◆ **WHAT YOU SHOULD DO**
Print every line of the data below verbatim, with nothing added, dropped, or changed.
[start]
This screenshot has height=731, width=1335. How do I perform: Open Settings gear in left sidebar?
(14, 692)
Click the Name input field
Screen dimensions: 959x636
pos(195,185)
[end]
◆ **ANSWER TO THE PROBLEM**
This screenshot has height=731, width=1335. How do I perform: Open Settings gear in left sidebar?
(14, 692)
Click the Name input field
Screen dimensions: 959x636
pos(195,185)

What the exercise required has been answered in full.